_Passage shown_
::::::::

10 (realistic) goals for parenting

I was reading through a friend's goals today for her week ahead and at the top of her list was "I will not yell at my kids this week." I totally get where her heart was, but the idea got me thinking...A goal to stop yelling? "HA!", I thought. 

Yelling is obviously not something I set out to do each day, but hashtag real talk, some days, it just happens. Sometimes Caroline is about to take a header off the couch thinking that the floor will be a soft place to fall. Sometimes my kids are so loud that I must yell louder just to be heard, and some days it just feels damn good. Why does it feel so damn good?

I work really hard every day to be better, but I am still human. Some days these tiny children are the devil incarnate and it takes everything in me to just stay afloat. They sure are smart and awfully sassy for such inexperienced little fellas, . Why the hell are they so damn sassy???

::::::::

_Aim A_
Answer each question from the parenting passage.
(i) What was at the top of the friend's list of goals?
(ii) What does Caroline sometimes think the floor will be?
(iii) What does the writer say they work really hard every day to do?
_Aim B_
Repeat word for word the part of the parenting passage that opens with the words containing "I was reading" and closes with "so damn good?".
The items that come after this point are not needed for any of the work here.

::::::::

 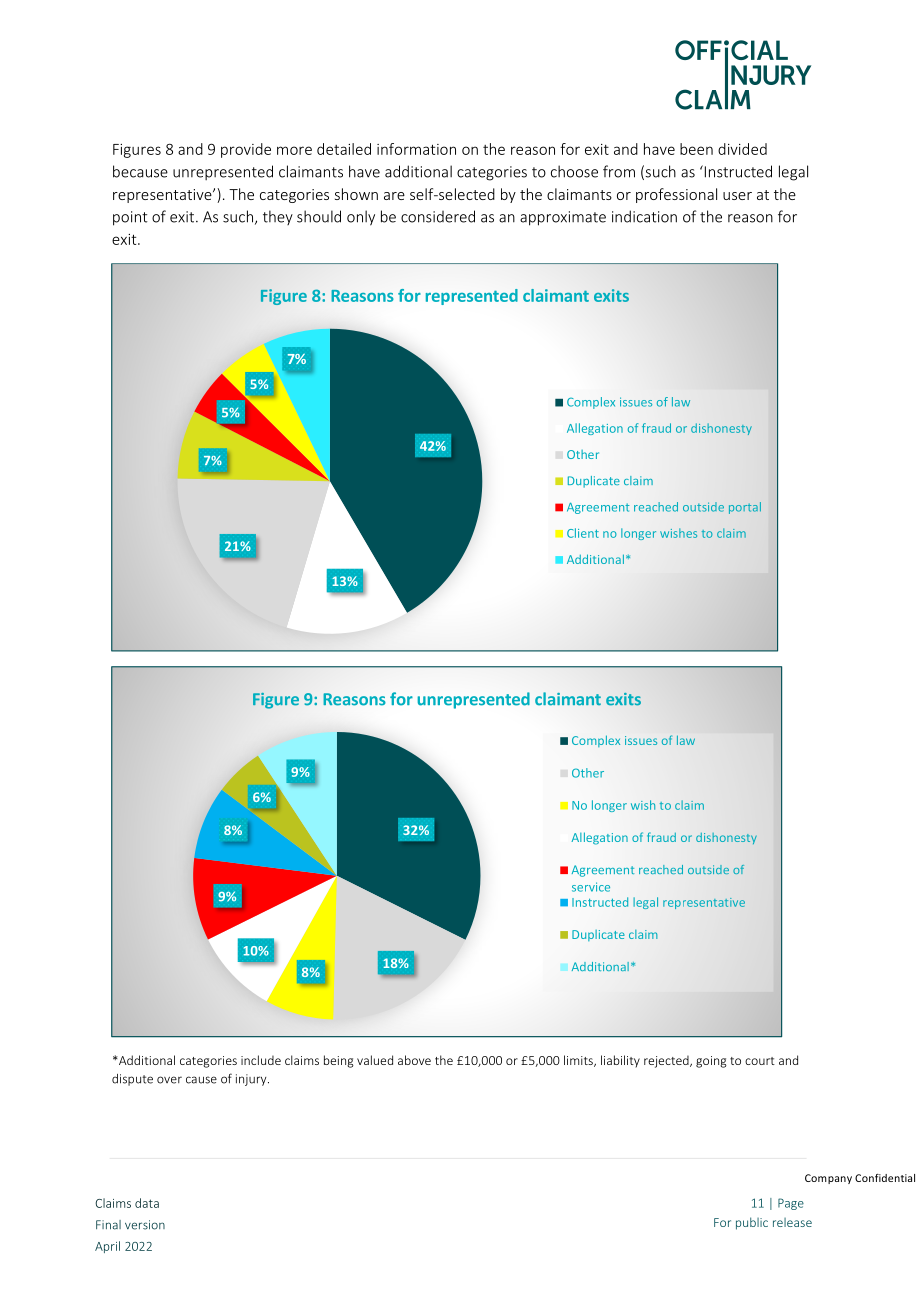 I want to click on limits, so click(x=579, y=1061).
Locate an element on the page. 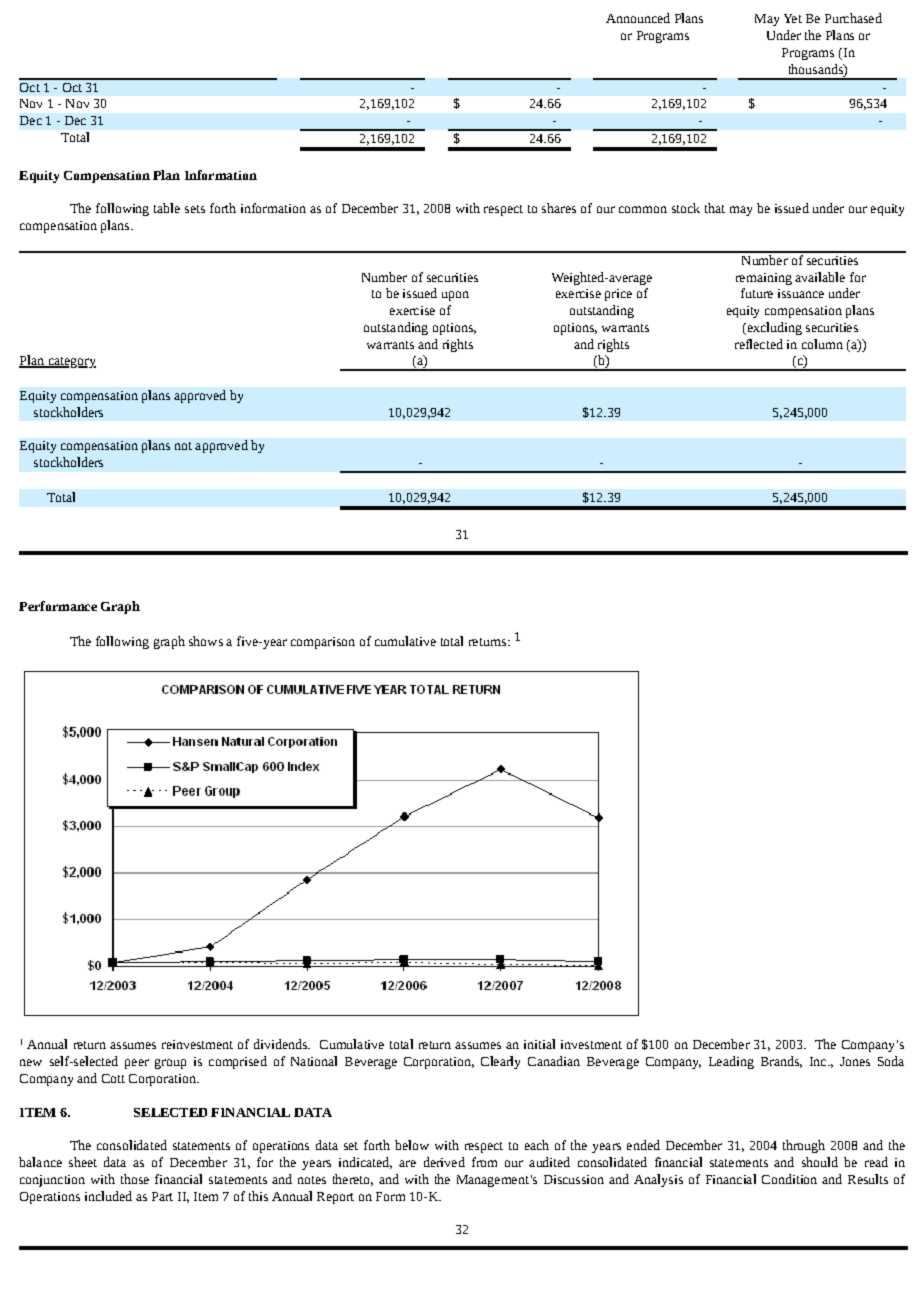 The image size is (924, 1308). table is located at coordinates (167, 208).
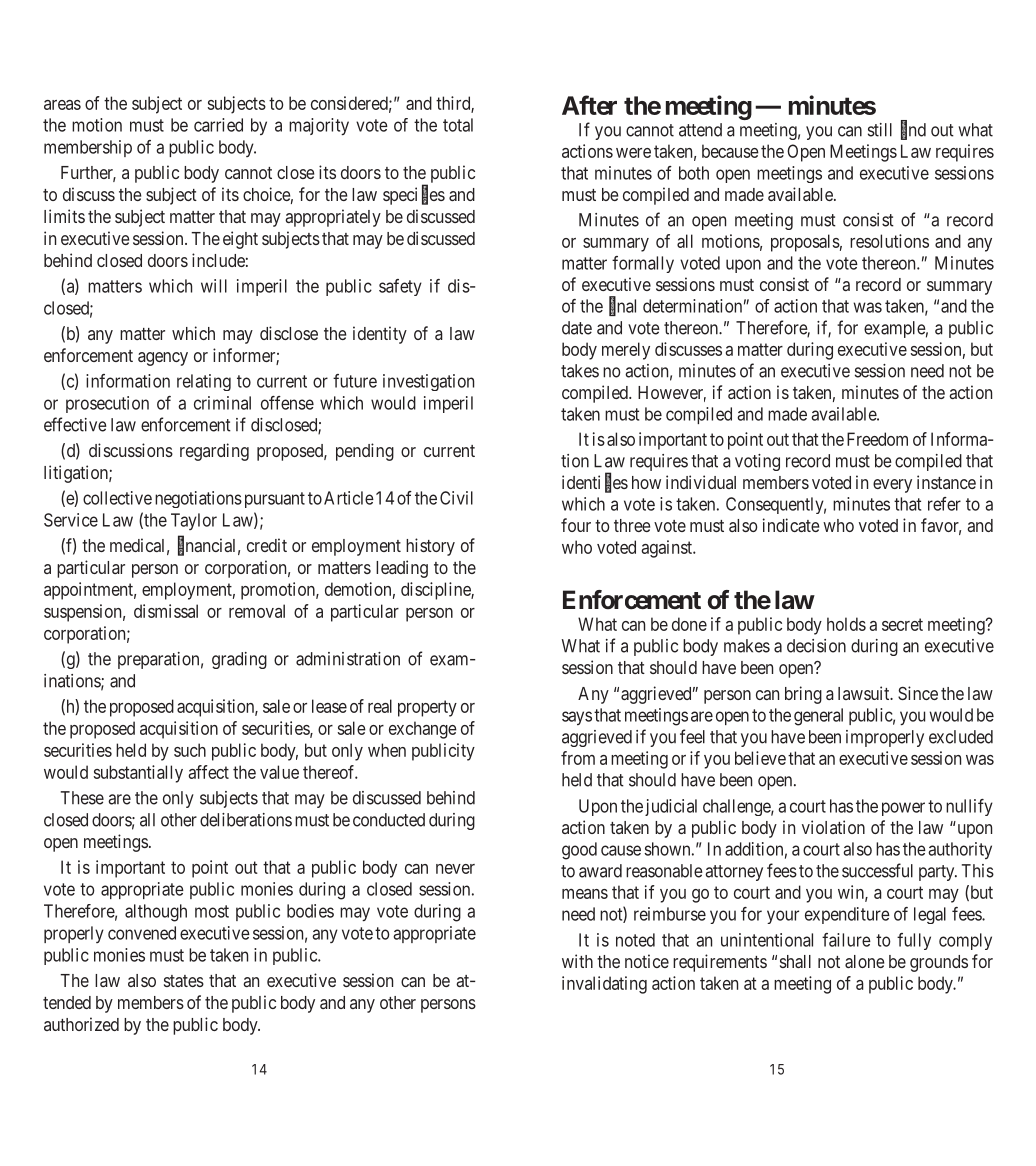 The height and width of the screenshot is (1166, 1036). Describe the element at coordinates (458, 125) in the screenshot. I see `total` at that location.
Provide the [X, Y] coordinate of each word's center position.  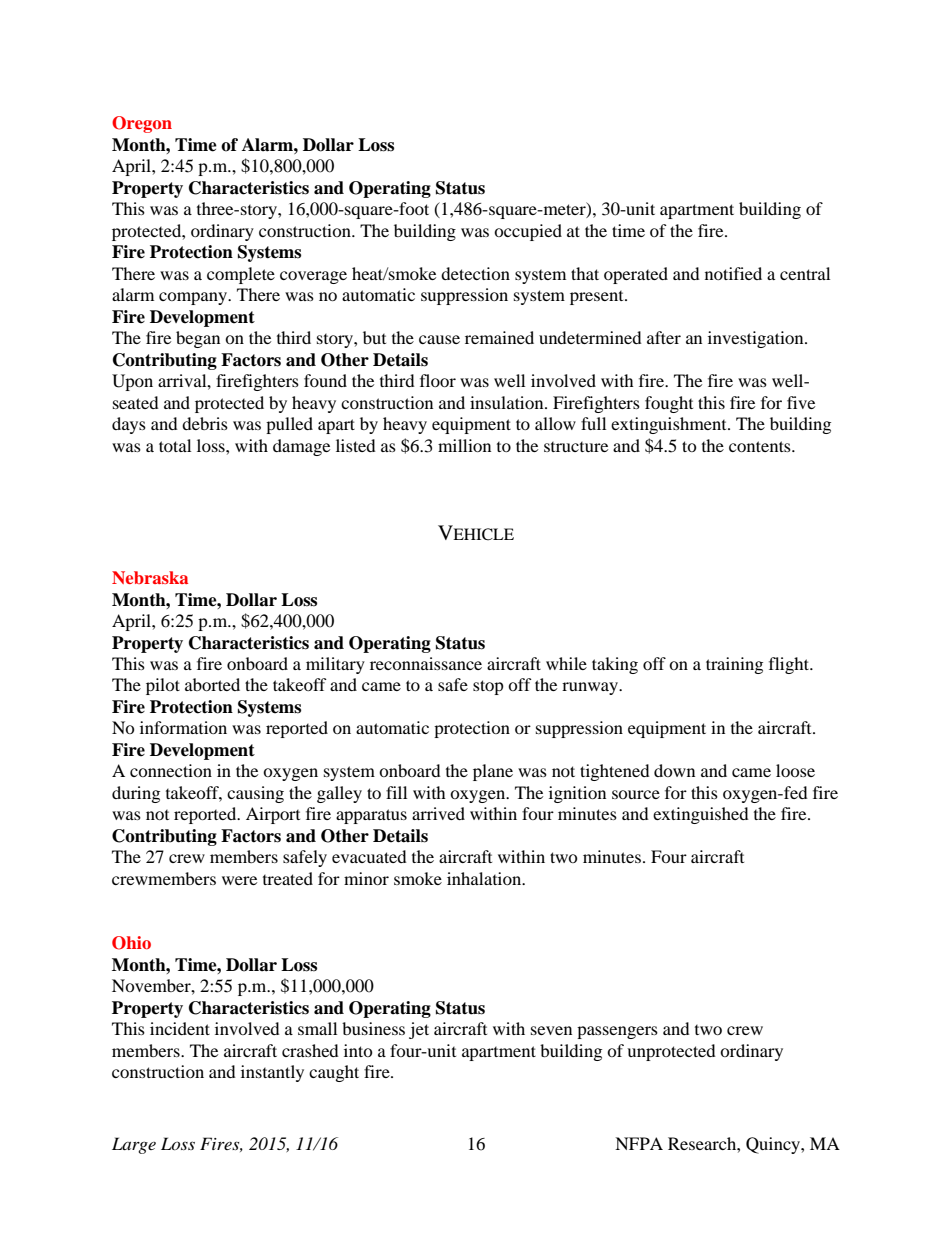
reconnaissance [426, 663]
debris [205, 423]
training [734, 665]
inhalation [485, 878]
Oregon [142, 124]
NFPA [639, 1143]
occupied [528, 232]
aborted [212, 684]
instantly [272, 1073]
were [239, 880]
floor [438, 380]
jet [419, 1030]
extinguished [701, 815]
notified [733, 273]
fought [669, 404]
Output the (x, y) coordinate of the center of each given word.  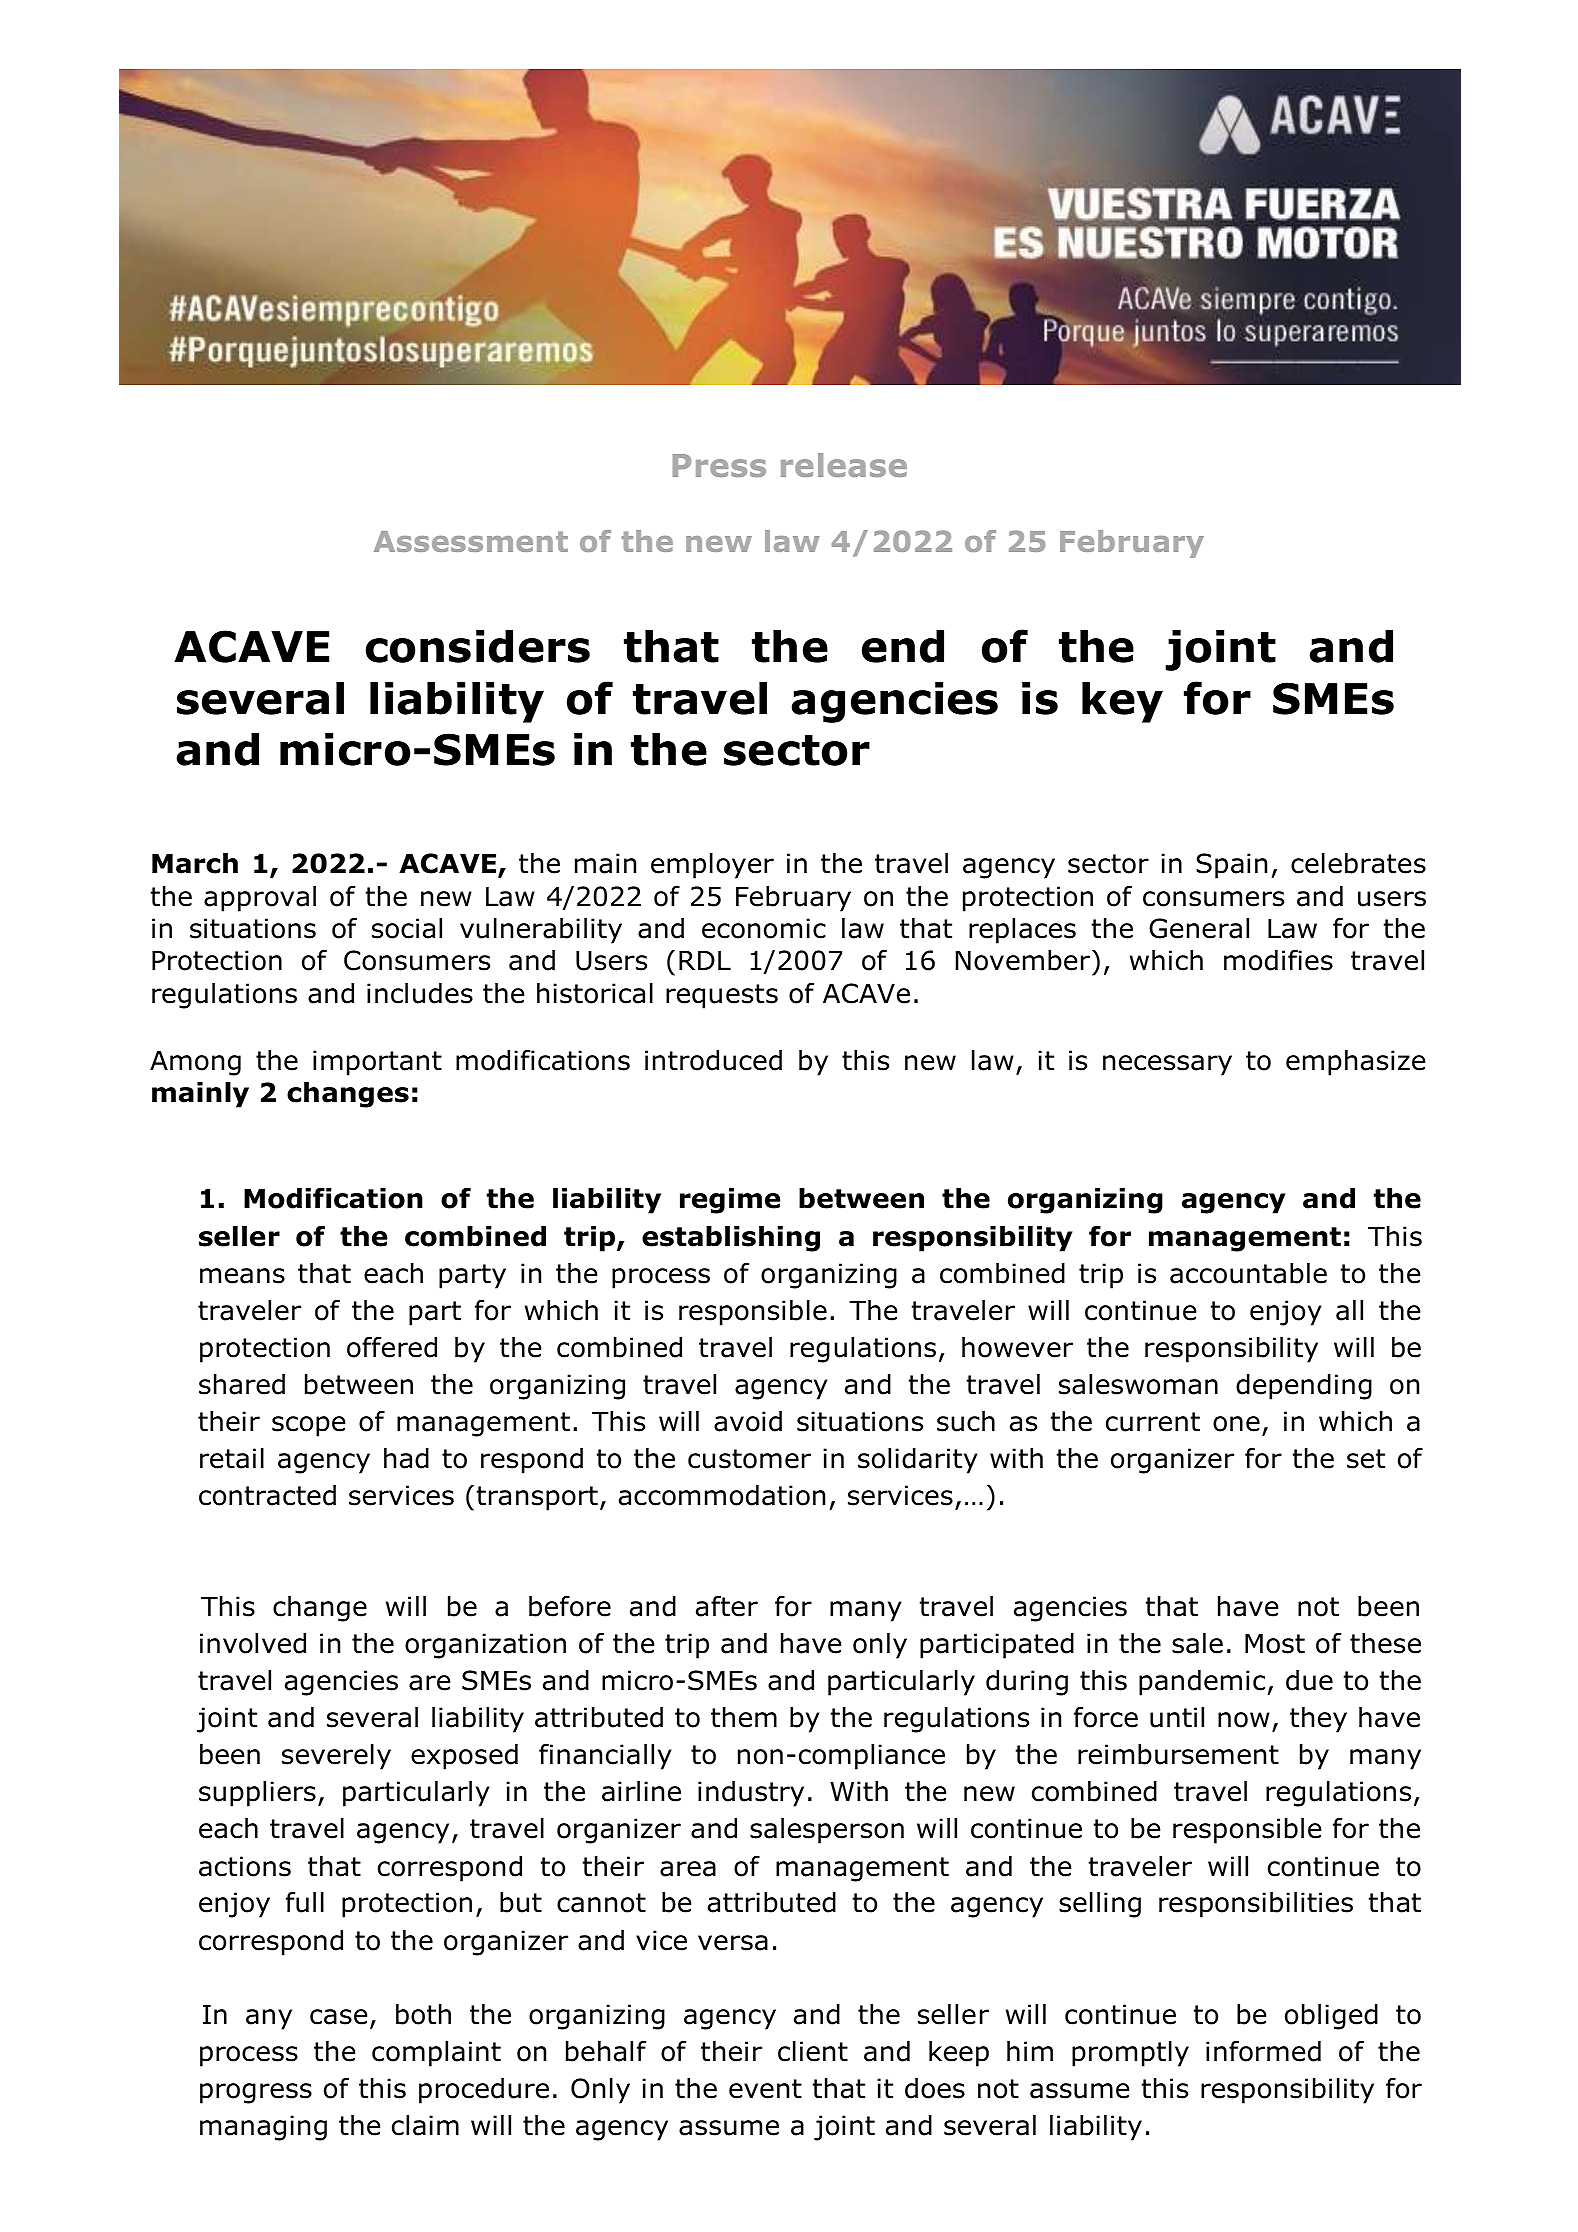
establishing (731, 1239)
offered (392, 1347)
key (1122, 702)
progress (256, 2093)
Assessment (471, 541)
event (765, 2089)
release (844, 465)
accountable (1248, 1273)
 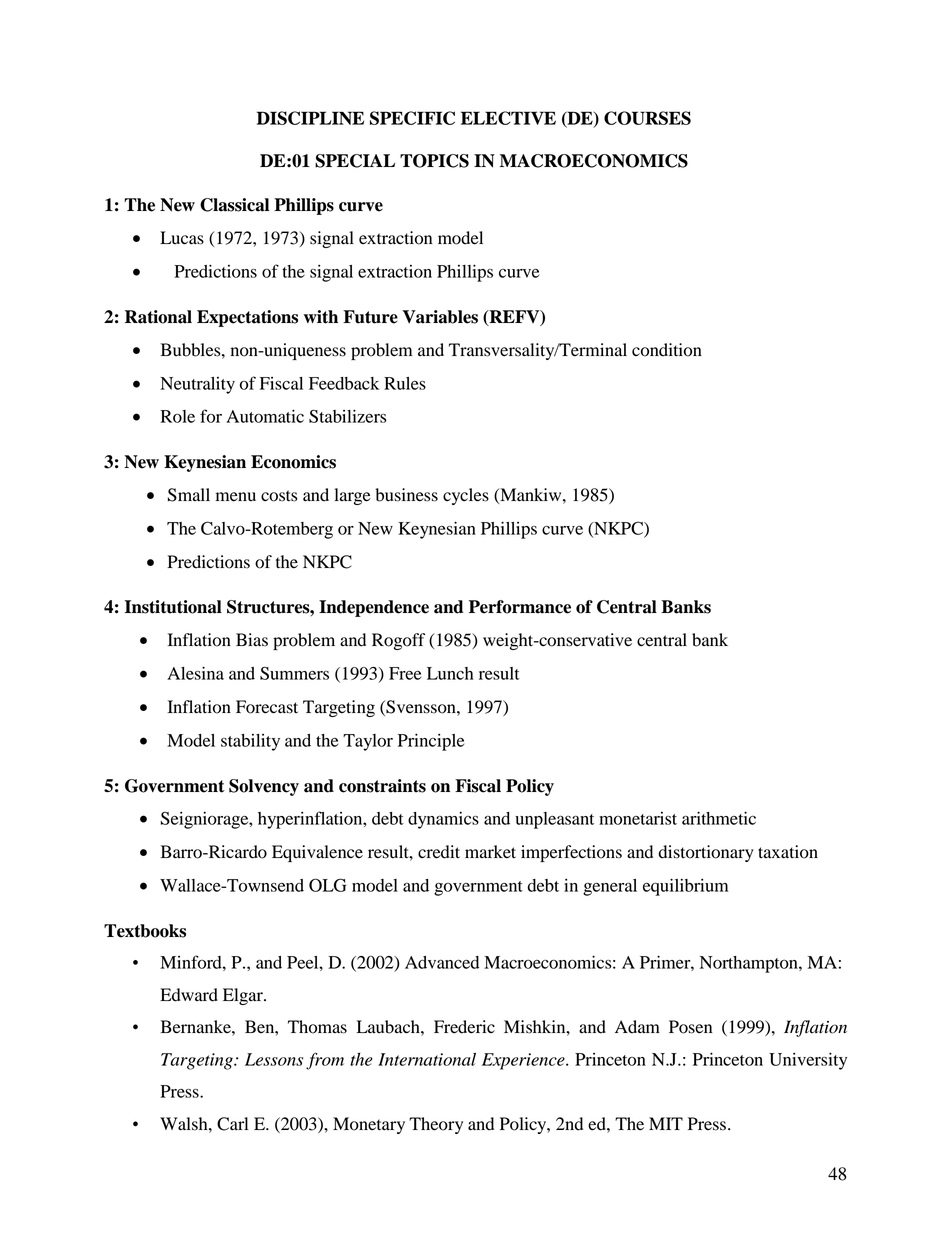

::::::::

_Written solution A_
(i) "I will not yell at my kids this week."
(ii) A soft place to fall.
(iii) To be better.

_Written solution B_
I was reading through a friend's goals today for her week ahead and at the top of her list was "I will not yell at my kids this week." I totally get where her heart was, but the idea got me thinking...A goal to stop yelling? "HA!", I thought. 

Yelling is obviously not something I set out to do each day, but hashtag real talk, some days, it just happens. Sometimes Caroline is about to take a header off the couch thinking that the floor will be a soft place to fall. Sometimes my kids are so loud that I must yell louder just to be heard, and some days it just feels damn good. Why does it feel so damn good?